El rey Agilulfo vive feliz en Pavía sin saber que uno de
los palafreneros está enamorado de la reina Teudelinga. El
palafrenero piensa que eso de la fidelidad está muy bien para los demás; y
que si la reina quiere serlo, por él no hay problema siempre que él
también pueda conseguir lo que pretende. Así que el buen mozo
aprovecha que los reyes duermen en habitaciones separadas para colarse
por la noche en la de ella, que, debido a la oscuridad y al
silencio del palafrenero, piensa que es su marido y pasa su buen rato
con él. Poco después, cuando el supuesto marido ya se ha marchado, al
auténtico rey le apetece darse un revolcón con su esposa. Al llegar a la
habitación y comenzar a hacerle arrumacos, la reina, juguetona, le
pregunta el motivo de tanto fervor. Que si lo de antes le ha sabido a
poco.
Llegados a este punto, los contemporáneos de Bocaccio
habrían asesinado sin piedad a la adúltera y al vil
palafrenero. Garcilaso hubiera compuesto una dolorosísima égloga en
la que el rey, años después, seguiría lamentando su dolor. En manos
de Shakespeare, el rey decidiría desterrarse tras un extenso
monólogo en el que examinaría profundamente el comportamiento
del alma humana. Calderón también le daría al
monólogo, aunque lo llenaría de antítesis y paralelismos complejos
antes de enviar a la reina al convento o, en última instancia, rebanarle
el cuello con dolorosísimo pesar. Cualquier autor ilustrado aprovecharía
la situación para valorar la necesidad de educar a los criados y
así infundir en ellos el deseo de manifestar una actitud ejemplar. En
un drama romántico vendría ahora una escena en la que, por este orden, el
rey se habría tirado de los pelos, de los cabellos, exclamado «¡oh, ah!»
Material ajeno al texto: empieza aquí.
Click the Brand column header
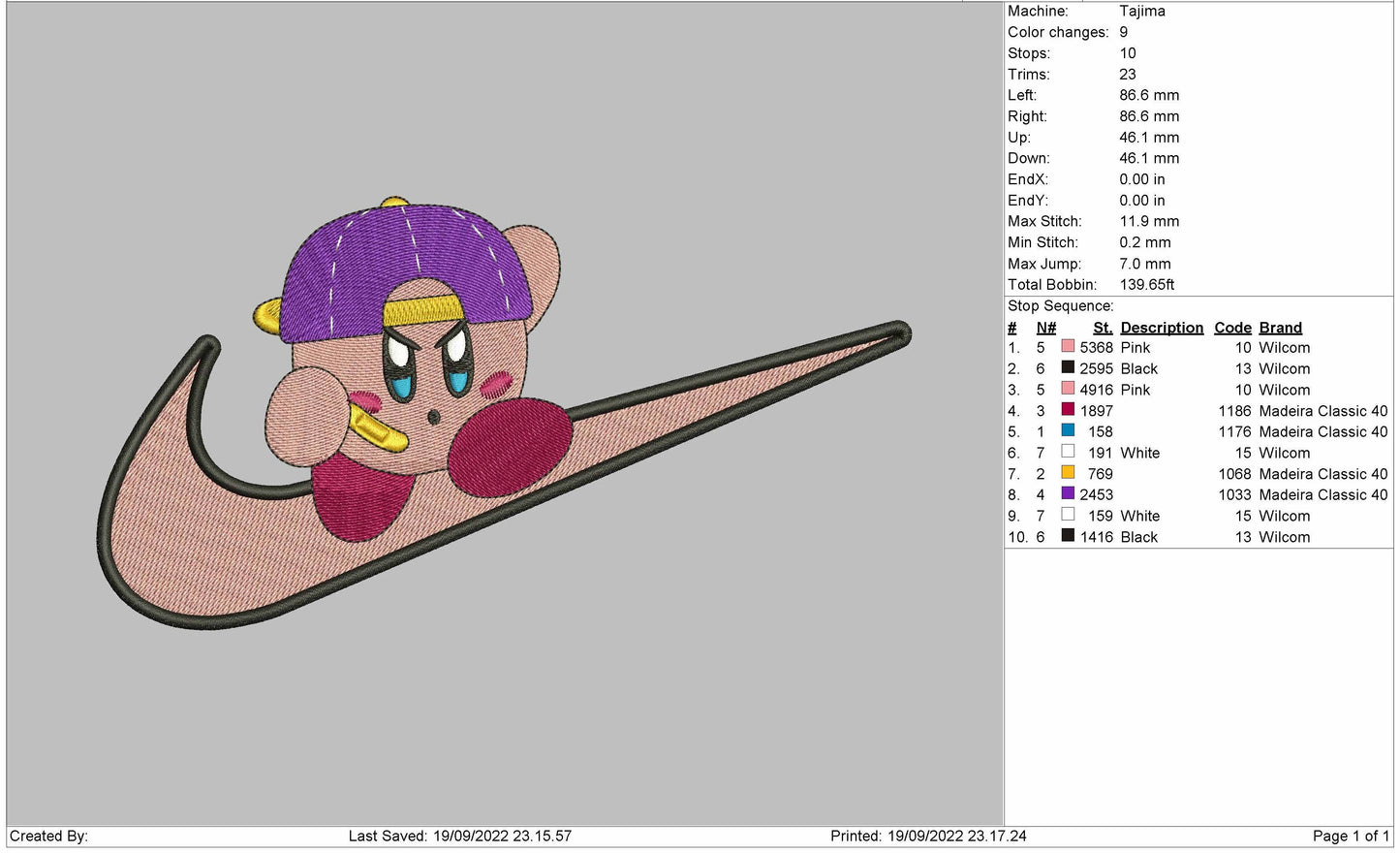Screen dimensions: 1400x853 [x=1280, y=328]
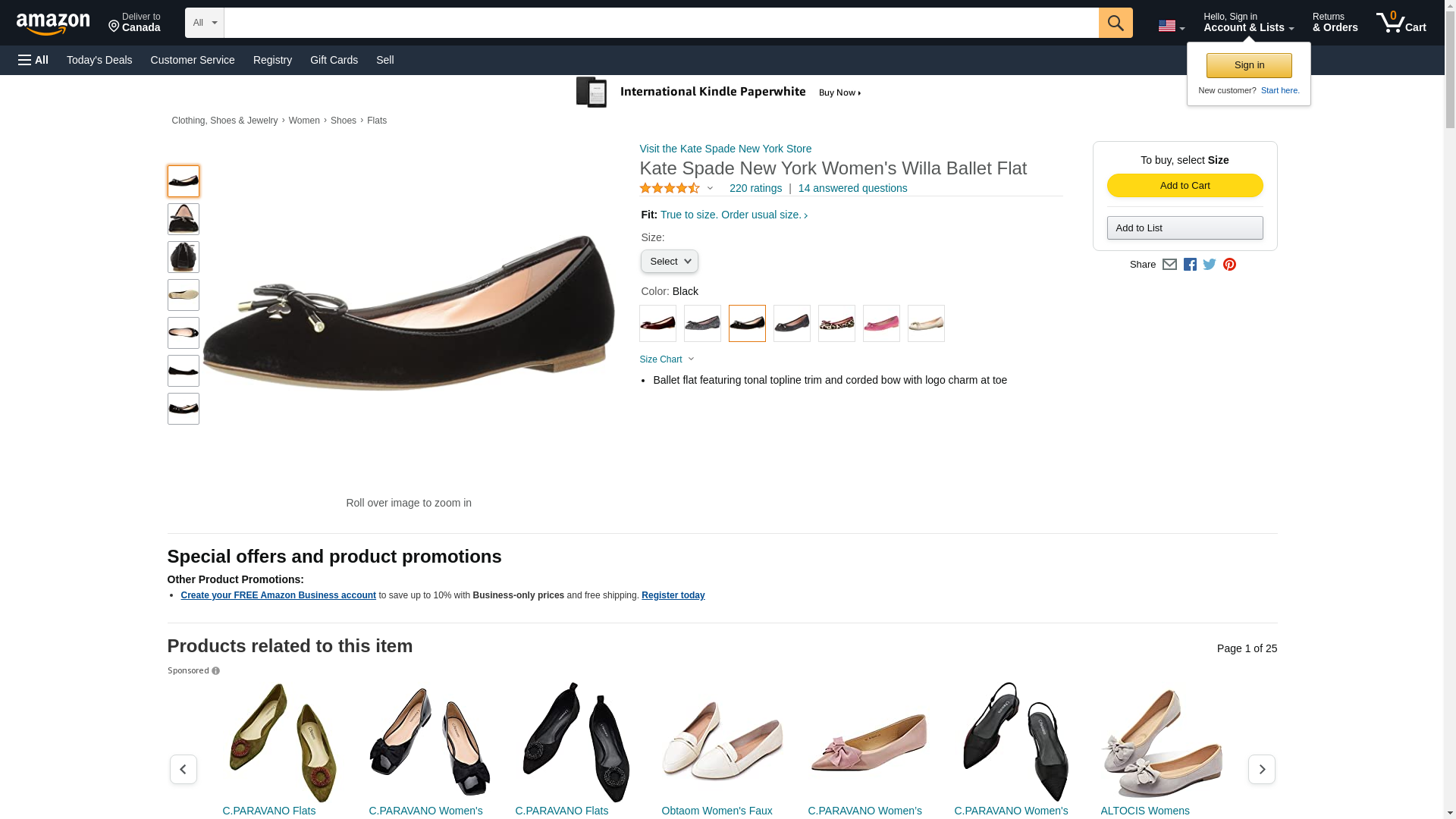Open Gift Cards in navigation bar
Viewport: 1456px width, 819px height.
point(334,60)
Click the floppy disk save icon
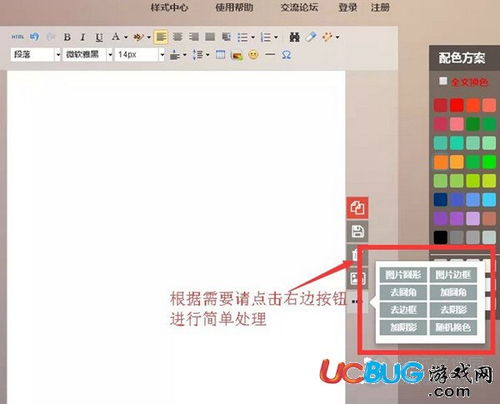Viewport: 500px width, 404px height. [357, 231]
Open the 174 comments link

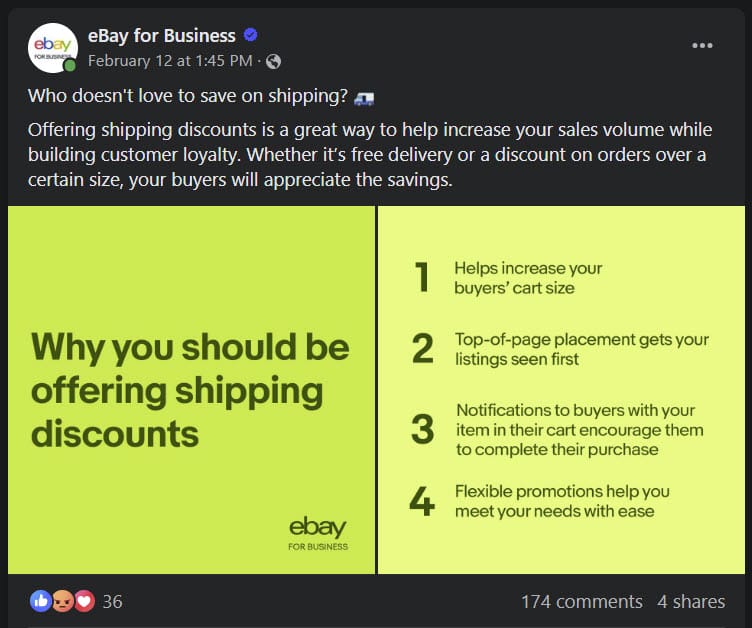click(x=581, y=601)
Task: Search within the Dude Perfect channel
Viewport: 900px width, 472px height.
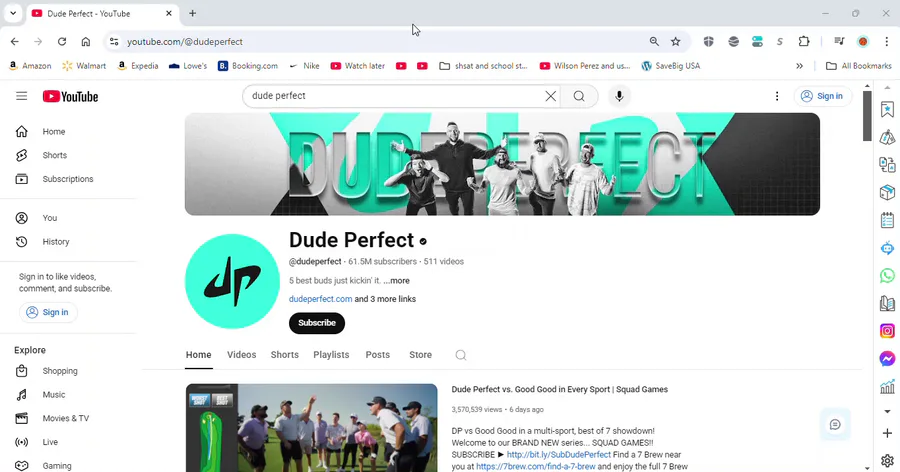Action: tap(460, 355)
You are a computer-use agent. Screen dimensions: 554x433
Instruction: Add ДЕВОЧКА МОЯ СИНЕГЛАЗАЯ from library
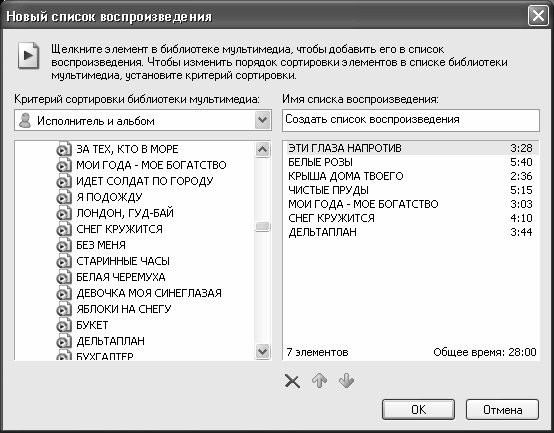point(149,293)
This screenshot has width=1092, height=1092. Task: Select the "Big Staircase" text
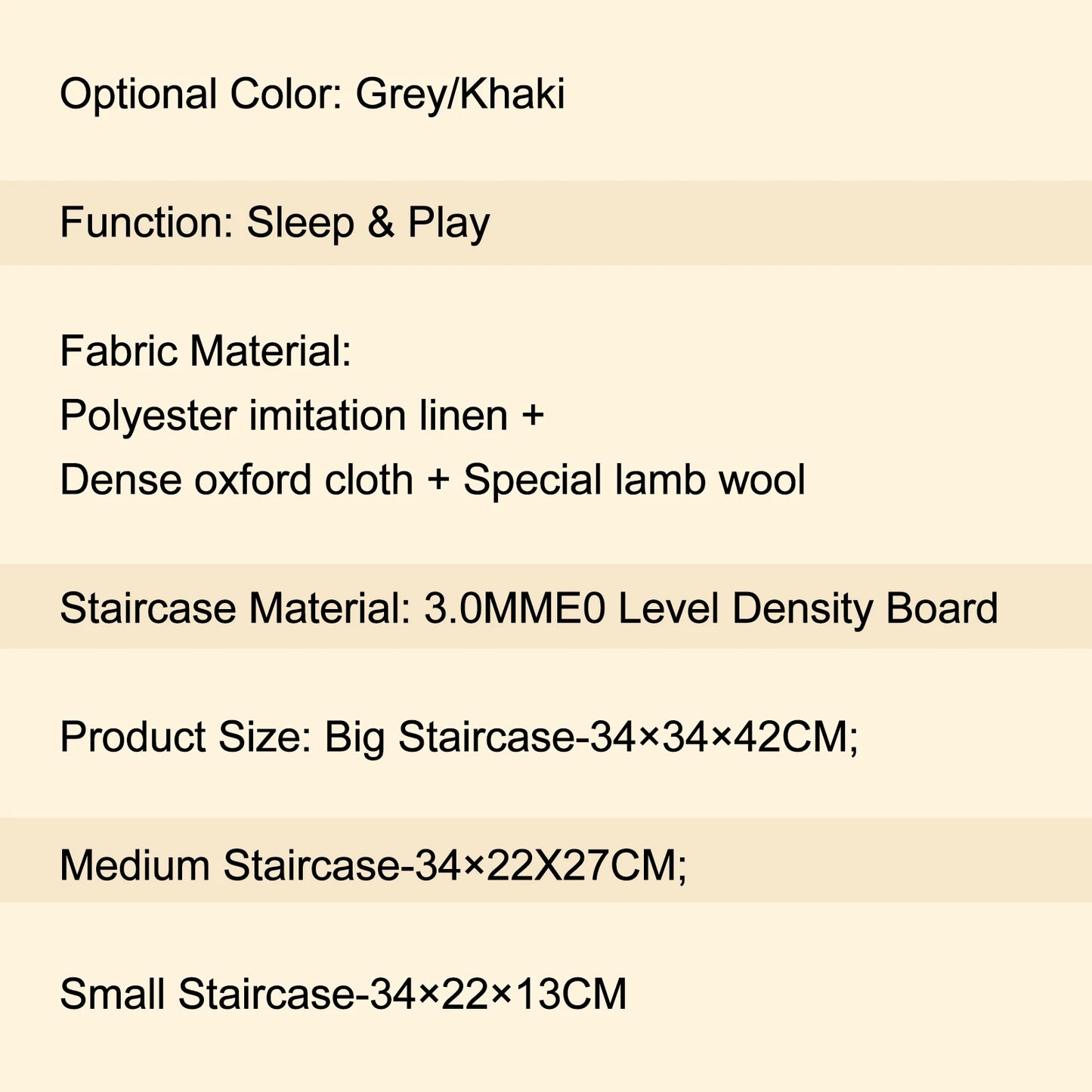tap(449, 737)
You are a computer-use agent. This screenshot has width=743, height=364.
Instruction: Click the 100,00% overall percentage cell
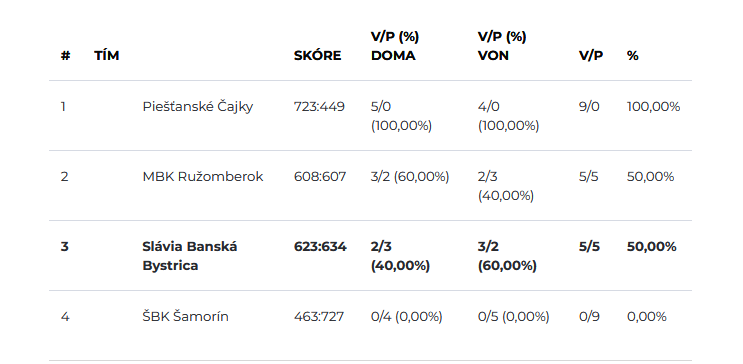(653, 107)
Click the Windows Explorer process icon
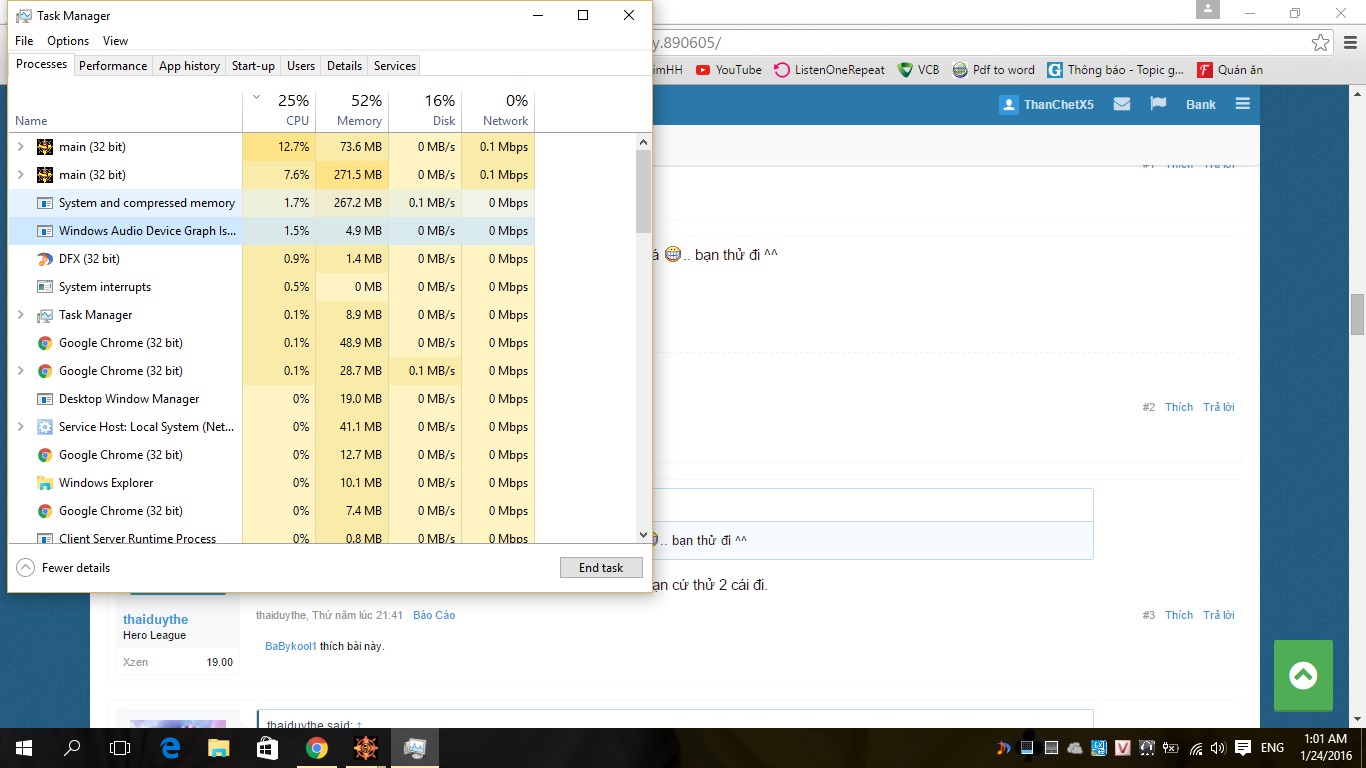 coord(44,483)
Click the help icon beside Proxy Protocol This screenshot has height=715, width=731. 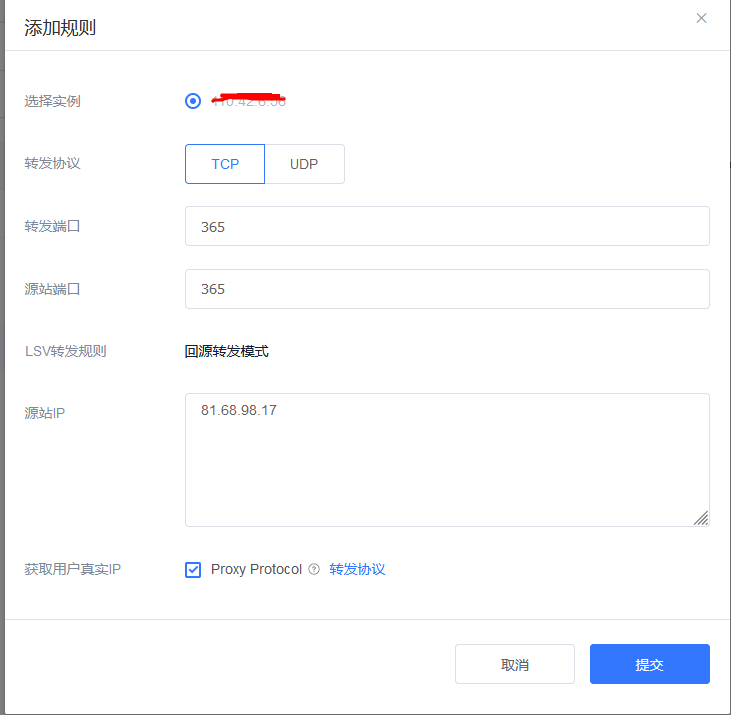(x=314, y=569)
una docena de veces, puesto los ojos en blanco, proferido juramentos
espantosos en los que poder incluir aleatoriamente los
términos horror, pavor y justo cielo, habría saltado por la
ventana, caído encima del criado matándolo por accidente y salido de
escena tras soltar una carcajada diabólica con los ojos otra vez en
blanco. Galdós habría situado la escena en Madrid y se escucharían a
lo lejos los buhoneros del Rastro. La Pardo Bazán argumentaría
que nada de esto habría pasado si la mujer tuviera permitido socialmente
iniciar ella el acercamiento sexual. Chéjov susurraría algo
sobre la lentitud con la que cae la lluvia esta tarde mientras se calienta
el samovar, Unamuno haría que el rey se replanteara la
existencia de un dios tan inmisericorde, Lorca lo llenaría todo de
lunas verdes con hormigas y Juan Ramón Jiménez hablaría de lo
maravilloso que es ser Juan Ramón Jiménez. Pero Bocaccio no hace nada de
esto. El rey Agilulfo es el más humano, el más cabal y, paradójicamente,
el que más nos hace sonreír por lo inesperado de su reacción. Tan solo Cervantes, admirador del
florentino, habría podido escribir un final tan redondo. Final
que, por supuesto, no vamos a desvelar ya que pueden leer el relato
completo aquí y
así solo les quedarán noventa y nueve cuentos para terminar esta joya de la
literatura universal.
Ayuda para vagos y maleantes: Si, a pesar de todo, la idea
de leer cien cuentos escritos en el siglo XIV se hace un poco cuesta
arriba, existen varias opciones para acercarse a este clásico: el Decamerón ha sido llevado al cine
varias veces, aunque nunca de forma completa. Dado el alto componente erótico
de muchos de los cuentos, casi todas las adaptaciones cinematográficas son
de la época del destape. La mejor de todas es sin duda la dirigida por Pasolini en
1971. Al igual que Bocaccio crea un marco para unificar los cien
cuentos, el director italiano lleva a la pantalla nueve cuentos engarzados
gracias a una pequeña trama en la que un alumno de Giotto, interpretado
por el propio Pasolini, pinta un fresco en el que incluye a personajes de
diversos cuentos. El lirismo de algunas escenas se mezcla con el marcado
erotismo de otras, difuminando un tanto la delicadeza característica de
Bocaccio. Porque, a pesar de ser un libro de jóvenes en celo, no hay que
entrar en el Decamerón con
la idea de que vamos a encontrarnos cien cuentos picantes. Es mucho más
que eso, igual que los clásicos son mucho más que libros antiguos que
hablan raro: ¿por qué no pensar en ellos como en un locus amoenus donde disfrutar de
todo tipo de historias mientras esperamos a que la peste pase de largo?